Setelah tampil dengan gaya La Coka Nostra yang begitu kental lewat Bars of Death, Ucok Homicide kini menyuguhkan kembali roh Homicide lewat ambient hip- hop yang kental lewat Fateh ini. Album yang dirilis oleh Grimloc Records ini menyajikan permainan turntable yang rapi dari Hsi Tsang alias Still yang notabene adalah turntablist dari kolektif hip hop ambient, Dalek, ditambah lirik yang menderu bagai semburan water cannon dari Ucok alias Morgue Vanguard yang seolah mengantarkan kita menuju 369 tempat konflik agraria seperti yang dipaparkan Ucok dalam zine bertajuk Akumulasi Primitif yang ia rilis bersama album ini.

Berisi delapan track, album ini akan mengajak kita menelusuri konflik agraria yang terjadi di wilayah Indonesia selama beberapa bulan terakhir.  Mungkin kita tak asing apabila mendengar racauan cerdas dari seorang Morgue Vanguard yang dengan jenius mengaitkan beberapa isu dalam satu lagu secara bersamaan.

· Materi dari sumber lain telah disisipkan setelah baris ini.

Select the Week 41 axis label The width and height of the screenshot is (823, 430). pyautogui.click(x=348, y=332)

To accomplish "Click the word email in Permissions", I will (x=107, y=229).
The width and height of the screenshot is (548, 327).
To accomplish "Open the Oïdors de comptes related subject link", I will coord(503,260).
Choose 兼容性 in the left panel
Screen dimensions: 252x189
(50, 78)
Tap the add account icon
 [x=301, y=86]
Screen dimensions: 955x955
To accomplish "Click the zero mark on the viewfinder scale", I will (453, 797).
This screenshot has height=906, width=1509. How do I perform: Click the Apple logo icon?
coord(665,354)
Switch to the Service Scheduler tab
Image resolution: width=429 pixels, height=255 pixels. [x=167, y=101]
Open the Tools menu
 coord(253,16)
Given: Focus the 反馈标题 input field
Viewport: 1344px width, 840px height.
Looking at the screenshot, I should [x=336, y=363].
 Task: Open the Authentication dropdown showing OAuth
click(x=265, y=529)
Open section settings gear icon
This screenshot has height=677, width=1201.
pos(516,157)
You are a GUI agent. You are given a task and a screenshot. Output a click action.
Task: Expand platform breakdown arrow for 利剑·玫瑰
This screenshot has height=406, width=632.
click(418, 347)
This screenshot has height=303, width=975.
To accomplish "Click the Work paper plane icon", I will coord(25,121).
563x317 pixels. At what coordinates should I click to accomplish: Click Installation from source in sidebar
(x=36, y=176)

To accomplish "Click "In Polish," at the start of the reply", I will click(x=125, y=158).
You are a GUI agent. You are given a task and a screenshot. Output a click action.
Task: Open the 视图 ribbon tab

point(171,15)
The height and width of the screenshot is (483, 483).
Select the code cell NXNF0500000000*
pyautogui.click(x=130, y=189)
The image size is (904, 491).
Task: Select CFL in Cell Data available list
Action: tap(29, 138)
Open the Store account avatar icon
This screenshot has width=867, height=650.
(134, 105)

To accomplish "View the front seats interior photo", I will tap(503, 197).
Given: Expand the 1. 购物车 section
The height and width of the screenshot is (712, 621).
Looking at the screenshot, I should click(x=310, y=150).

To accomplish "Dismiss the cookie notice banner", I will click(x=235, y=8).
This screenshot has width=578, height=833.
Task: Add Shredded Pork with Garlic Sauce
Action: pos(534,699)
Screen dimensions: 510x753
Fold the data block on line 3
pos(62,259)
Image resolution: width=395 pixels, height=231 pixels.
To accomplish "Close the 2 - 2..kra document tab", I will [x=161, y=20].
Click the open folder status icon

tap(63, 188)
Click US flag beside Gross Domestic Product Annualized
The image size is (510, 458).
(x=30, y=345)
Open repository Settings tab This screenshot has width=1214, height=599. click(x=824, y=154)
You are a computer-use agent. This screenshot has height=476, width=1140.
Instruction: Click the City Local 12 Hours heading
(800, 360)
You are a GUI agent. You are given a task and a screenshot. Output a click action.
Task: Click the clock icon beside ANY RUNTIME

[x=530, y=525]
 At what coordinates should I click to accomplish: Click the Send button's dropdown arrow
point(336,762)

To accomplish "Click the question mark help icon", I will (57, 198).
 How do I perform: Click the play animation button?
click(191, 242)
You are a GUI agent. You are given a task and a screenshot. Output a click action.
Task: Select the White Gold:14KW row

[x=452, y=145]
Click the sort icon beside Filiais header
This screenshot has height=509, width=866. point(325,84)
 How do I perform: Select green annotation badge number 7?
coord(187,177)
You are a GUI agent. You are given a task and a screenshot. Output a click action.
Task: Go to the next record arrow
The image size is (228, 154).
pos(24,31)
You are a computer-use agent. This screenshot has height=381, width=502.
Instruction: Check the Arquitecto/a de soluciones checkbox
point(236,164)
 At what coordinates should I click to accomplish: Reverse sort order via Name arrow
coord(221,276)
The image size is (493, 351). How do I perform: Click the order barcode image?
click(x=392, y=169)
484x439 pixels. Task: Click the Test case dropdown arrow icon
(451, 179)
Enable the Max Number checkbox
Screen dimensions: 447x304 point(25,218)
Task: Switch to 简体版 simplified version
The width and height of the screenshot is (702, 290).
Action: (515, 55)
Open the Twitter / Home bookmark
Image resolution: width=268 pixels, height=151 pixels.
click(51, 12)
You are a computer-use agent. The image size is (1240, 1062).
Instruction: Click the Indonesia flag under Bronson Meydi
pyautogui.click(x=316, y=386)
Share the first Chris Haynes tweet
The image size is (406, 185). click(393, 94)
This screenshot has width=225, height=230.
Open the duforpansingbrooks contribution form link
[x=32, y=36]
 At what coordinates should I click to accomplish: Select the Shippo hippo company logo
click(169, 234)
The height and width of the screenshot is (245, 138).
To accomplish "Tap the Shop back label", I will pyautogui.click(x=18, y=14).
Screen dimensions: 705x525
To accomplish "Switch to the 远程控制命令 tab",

Untuk instrumen, pengaruh Godspeed You! Black Emperor terasa sangat kental di setiap track-nya seperti pada track pembuka yang bertajuk “Volume 1, Bagian 8, Bab 2 yang ‘berisikan’ lagu “Moya” dengan turntable dari Still disertai potongan berita tentang konflik agraria dan juga lagu yang berjudul “Dol Guldur” yang berisi tentang militerisme dalam menghadapi konflik agraria yang oleh Ucok sebut sebagai ‘akumulasi primitif’.

Suasana konflik memang terasa kental dari album kali ini. Ucok bahkan memasukkan dokumentasi dari beberapa konflik yang kurang terekspos media seperti peristiwa Roban Batang lewat “Tak Berbayang di Roban Batang” dan jargon nan menjijikan ‘atas nama undang- undang’ yang terkenal lewat demonstrasi rakyat Karawang terhadap Agung Podomoro yang didokumentasikan oleh Yepsarbote pada lagu “Manufaktur Pre- Teks”.

Setelah menempuh perjalanan yang begitu lama, Fateh pun akhirnya ditutup lewat tembang outro berjudul “Sondang”. Permainan noise sengaja diperlihatkan Ucok sehingga kita seolah melihat langsung peristiwa pembakaran diri  mahasiswa Universitas Bung Karno, Sondang Hutagalung. Sebuh kisah tragis atas ironi mendalam perihal ketidakadilan yang ada di Indonesia.

Perbedaan yang signifikan dalam album ini yakni Ucok terkesan mengurangi penggunaan metafora yang melibatkan nama tokoh ternama. Apabila di Nekrophone Dayz kita mendengar makian ‘Pikiran kalian sesempit kolom Atang Ruswita’, ‘Gengis Khan mana yang coba definisikan moral’ hingga penyebutan nama  Harry Roesli yang sempat menjadi kontroversi. Di album ini Ucok hanya menyebutkan nama ‘Wijoyo Nitisastro dan Mafia Barkeley’ pada lagu “Manufaktur Pre Teks”.

Dari kesemua album yang pernah dirilis Ucok, mungkin album inilah yang paling berwarna. Pemanfaatan orasi nan apik serta lirik yang penuh akan metafora membawa kita pada suasana demonstrasi yang berlangsung di Roban Batang hingga Belantar Chiapas nan jauh di sana. Bagi kalian yang merindukan Homicide di masa-masa kejayaannya, mungkin album ini bisa menjadi panasea yang tepat untuk mengobati rasa rindu beberapa tahun terakhir.